The filters are now divided in two categories: the filters on the Resource and the filters on the protocol Frames. The usual filtering scheme used in the previous version of Jigsaw is still valid. The main difference is that filters are no longer attached to the Resource itself but to its protocol frame. ResourceFrames can also have frames.

Other kind of frames can be attached, like RDF frame for metadata, PICS frame to rate this resource, etc...

The new inheritance tree is:

new design (inheritance)
sketches
basic resource framed resource resource frame abstract container file resource container resource protocol frame external container resource filter directory resource http frame

more complex, but more flexible than the previous version.

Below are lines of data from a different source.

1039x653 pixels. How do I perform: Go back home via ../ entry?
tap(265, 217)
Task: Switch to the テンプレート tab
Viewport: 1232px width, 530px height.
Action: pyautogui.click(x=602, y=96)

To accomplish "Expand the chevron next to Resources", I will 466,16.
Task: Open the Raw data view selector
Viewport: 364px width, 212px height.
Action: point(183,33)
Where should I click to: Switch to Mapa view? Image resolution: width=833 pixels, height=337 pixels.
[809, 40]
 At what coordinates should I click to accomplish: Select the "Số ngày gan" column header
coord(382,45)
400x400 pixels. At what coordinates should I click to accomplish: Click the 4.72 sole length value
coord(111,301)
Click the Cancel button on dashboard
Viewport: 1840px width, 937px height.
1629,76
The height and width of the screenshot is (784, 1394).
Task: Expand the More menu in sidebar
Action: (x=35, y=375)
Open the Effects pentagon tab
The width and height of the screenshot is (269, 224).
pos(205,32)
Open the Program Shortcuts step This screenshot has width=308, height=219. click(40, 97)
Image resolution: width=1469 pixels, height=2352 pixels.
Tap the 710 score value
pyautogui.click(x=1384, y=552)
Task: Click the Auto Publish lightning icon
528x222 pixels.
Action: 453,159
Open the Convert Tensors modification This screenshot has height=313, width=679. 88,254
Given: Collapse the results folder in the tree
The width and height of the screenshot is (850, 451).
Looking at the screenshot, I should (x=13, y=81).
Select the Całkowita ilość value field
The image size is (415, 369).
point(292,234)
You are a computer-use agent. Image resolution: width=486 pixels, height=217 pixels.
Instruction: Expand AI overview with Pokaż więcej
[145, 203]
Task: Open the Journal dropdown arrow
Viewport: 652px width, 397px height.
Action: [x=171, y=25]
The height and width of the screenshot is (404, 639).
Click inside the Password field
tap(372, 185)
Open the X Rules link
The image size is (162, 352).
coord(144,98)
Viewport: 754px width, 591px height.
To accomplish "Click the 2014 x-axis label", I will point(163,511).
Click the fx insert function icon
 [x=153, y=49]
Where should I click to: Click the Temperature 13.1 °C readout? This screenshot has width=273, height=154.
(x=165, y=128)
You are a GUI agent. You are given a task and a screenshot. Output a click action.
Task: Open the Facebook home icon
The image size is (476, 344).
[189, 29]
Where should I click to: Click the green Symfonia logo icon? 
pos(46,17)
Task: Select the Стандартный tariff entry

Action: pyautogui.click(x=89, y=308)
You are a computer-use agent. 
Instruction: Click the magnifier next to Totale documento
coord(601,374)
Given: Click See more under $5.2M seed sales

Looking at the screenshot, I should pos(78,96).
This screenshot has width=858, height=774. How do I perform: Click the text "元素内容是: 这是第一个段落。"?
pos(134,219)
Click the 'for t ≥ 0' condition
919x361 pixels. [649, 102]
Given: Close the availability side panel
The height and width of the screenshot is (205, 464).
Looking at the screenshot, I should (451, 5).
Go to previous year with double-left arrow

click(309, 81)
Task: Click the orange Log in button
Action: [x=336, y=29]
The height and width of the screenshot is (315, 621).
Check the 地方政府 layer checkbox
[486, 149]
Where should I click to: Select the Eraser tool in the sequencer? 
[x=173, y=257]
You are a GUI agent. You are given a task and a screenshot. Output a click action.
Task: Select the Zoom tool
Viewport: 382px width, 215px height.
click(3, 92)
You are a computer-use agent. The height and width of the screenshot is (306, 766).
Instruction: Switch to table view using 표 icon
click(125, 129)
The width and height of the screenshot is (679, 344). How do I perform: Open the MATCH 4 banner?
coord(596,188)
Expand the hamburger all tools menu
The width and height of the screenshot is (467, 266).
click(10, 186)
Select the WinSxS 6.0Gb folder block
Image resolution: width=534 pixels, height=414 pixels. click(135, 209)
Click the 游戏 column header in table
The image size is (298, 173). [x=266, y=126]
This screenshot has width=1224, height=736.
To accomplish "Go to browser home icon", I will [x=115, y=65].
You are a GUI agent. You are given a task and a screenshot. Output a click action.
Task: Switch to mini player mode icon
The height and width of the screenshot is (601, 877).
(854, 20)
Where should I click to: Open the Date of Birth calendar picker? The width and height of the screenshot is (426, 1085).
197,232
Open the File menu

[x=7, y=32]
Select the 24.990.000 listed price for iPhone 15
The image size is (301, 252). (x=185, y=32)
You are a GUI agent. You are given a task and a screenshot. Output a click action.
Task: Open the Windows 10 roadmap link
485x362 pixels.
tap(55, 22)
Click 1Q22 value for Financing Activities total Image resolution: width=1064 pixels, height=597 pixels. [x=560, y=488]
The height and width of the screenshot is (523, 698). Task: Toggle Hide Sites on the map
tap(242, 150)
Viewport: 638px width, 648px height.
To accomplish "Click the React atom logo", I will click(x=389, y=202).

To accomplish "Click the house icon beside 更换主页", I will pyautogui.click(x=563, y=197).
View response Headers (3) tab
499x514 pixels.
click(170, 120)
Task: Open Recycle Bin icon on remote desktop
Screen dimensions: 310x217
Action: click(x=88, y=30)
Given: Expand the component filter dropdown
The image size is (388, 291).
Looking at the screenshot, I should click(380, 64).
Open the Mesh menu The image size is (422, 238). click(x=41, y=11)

The new ResourceStoreManager

In order to share all the Resources amongst different servers efficiently, we created a new central ResourceStoreManager. In the previous version the Resources were handled by other Resources. For example, the FileResource was handled by its DirectoryResource. This induced a number of bugs and was not very well-adapted to the new way of sharing Resources. There is now only one manager for the server handler so that each server will talk to this sole manager.
resource manager drawing

This RSM contains a hashtable associating a key (unique indentifier of a ResourceContainer) and a StoreEntry. The StoreEntry contains the store of the resource sons and a hashtable associating the identifier of the sons of the resource and the ResourceReference of those resources.

The ResourceReference is used like this:

 ResourceReference rr;
 ....
 try {
 Resource res = rr.lock();
 ....
 } catch (InvalidResourceException ex) {
 /* InvalidResource means that the resource has been deleted */
 ....
 } finally {
 rr.unlock();
 }
 ...
If the resource has been garbage-collected, the rr.lock() will load it again, and during the lock, it is guaranteed that the resource won't be deleted, unloaded or modified by someone else. This allows safe concurrent modification access to this resource.

Now the container is no longer responsible for the management of its son; it only has a key to the StoreEntry, which contains its sons. To get its own store, the resource has to ask its parent for the StoreEntry that contains it.

The lookup and perform algorithm

This part describe the lookup and the perform algorithm used by Jigsaw.

The following picture show a Jigsaw resources tree (relative to the URL /archives/index.html), where root and archives are DirectoryResource (root is the root resource) and index.html is a FileResource. F1, F2 and F3 are filters (ResourceFilter subclass instance).

graphical description of request handling

In the following description, Jigsaw receive an HTTP GET request for /archives/index.html. To handle the incomming request, Jigsaw will go through the following steps:

  1. Lookup for /archives/index.html
  2. Call the ingoingFilter method of filters
  3. Perform the request
  4. Call the outgoingFilter method of filters
  5. Emit the reply
1) Lookup for /archives/index.html. The LookupState (ls) keeps the state info, and the LookupResult (lr) is the result of the lookup algorithm.
root lookup(ls,lr)
 -> HTTPFrame1 lookup(ls,lr)
 -> F1 lookup(ls,lr)
 -> HTTPFrame1 lookupDirectory(ls,lr)
 -> archives lookup(ls,lr)
 -> HTTPFrame2 lookup(ls,lr)
 -> F2 lookup(ls,lr)
 -> HTTPFrame2 lookupDirectory(ls,lr)
 -> index.html lookup(ls,lr)
 -> HTTPFrame3 lookup(ls,lr)
 -> F3 lookup(ls,lr)
 -> HTTPFrame3 lookupFile(ls,lr) => index.html
the lookup algorithm

2) Call the ingoingFilter method of filters. Request is the incomming request.

F1 ingoingFilter(Request)
F2 ingoingFilter(Request)
F3 ingoingFilter(Request)
Note that if any filter answer with a non-null Reply, the process is stopped and the Reply is sent back to the client directly (like in the GenericAuthFilter)

3) Perform the request (GET) on the resource found at lookup time.

index.html perform(Request)
 -> HTTPFrame3 perform(Request)
 -> HTTPFrame3 get(Request)
 -> HTTPFrame3 getFileResource(Request) => Reply
4) Call the outgoingFilter method of filters. Request is the incomming request, Reply is the reply created by HTTPFrame3.
F3 outgoingFilter(Request, Reply)
F2 outgoingFilter(Request, Reply)
F1 outgoingFilter(Request, Reply)
the perform algorithm, with filters and such

5) Emit the reply created by HTTPFrame3.